So I suppose, Lloyd, so listen to some of your,
to your presentations about Malloy.
You know, you talk about the fact you spoke to a lot of people
and you've taken, you know, you've listened customers you've you've done your research on this really
and and I suppose in a way um you know the aim of replacing SQL is a fairly big one and a fairly
kind of I suppose not divisive but certainly it's a bold bold statement so what what did you hear
out in the market and what led you to do this and and I suppose in some respects why didn't you just
kind of I suppose you know because obviously Looker was was sold acquired by google you could
have had a lot easier life really you know so why why did you do this and what prompted you to do
this and why take on what probably what is the one of the most controversial things which is to try
and replace sequel you know um i i haven't had to work for a really long time. I work because I love making things.
You know, I feel so fortunate that I get to do my hobby,
which is making things, with a brilliant group of people.
The Malloy team is just fabulous.
It's, you know, a large percentage of the, you know,
some of these people I've been working with for 25 years.
You know, it's not short-term relationships.
It's long-term relationships.

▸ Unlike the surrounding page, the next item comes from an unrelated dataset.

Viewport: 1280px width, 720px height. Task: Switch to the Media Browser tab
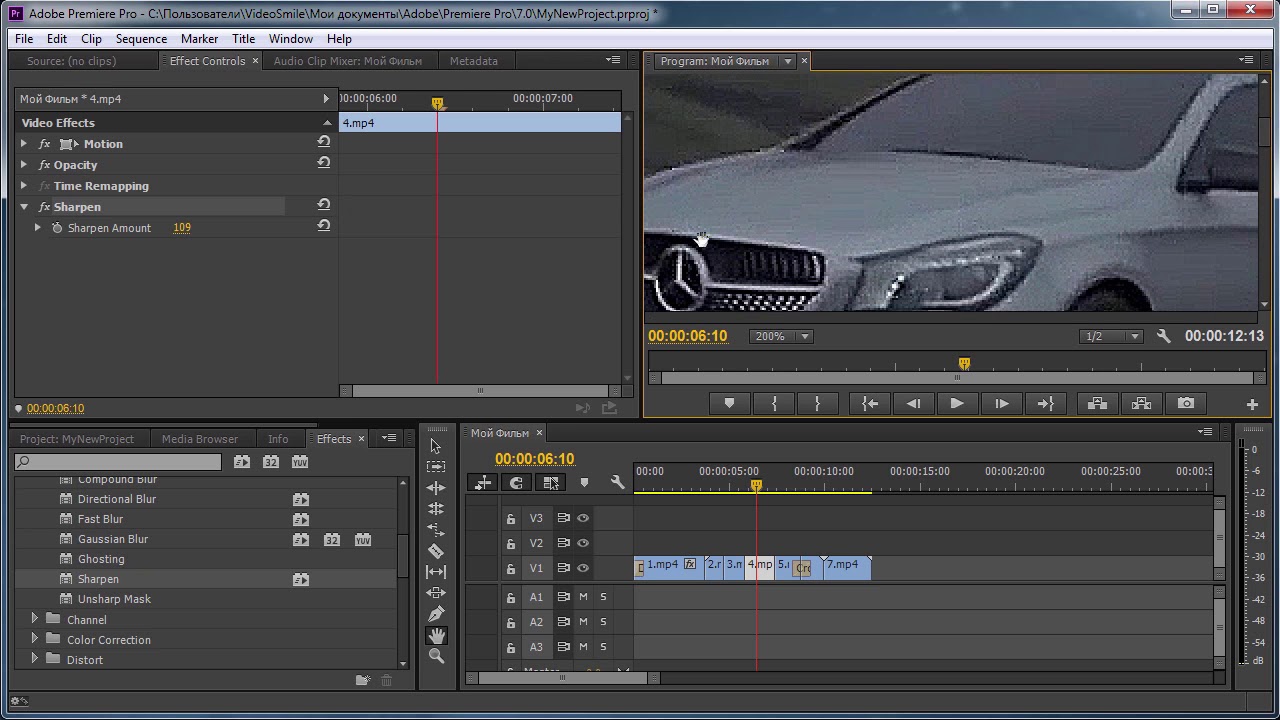click(x=200, y=439)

And we get, we get to make something.
We, you know, we've been thinking,
we thought deeply about it when we made LookML and we made some mistakes.
We, you know, we,
we learned a bunch of stuff and there was great ideas that came in as we were
building LookML from other people,
but we had already made early decisions in LookML. And so I get sponsored to go do this work that I love to do
is just fabulous from my point of view. And it's not just me being sponsored. I mean,
I could go off and work alone, but I don't work alone. I work with Carlin and I work with Michael
Toy and I work with Ben Porterfield, my co-founder, and many other brilliant people on my team, on our team that make Malloy.
I just feel just so fortunate that I get to do that.
And why the problem space?
You know, data is a really interesting problem.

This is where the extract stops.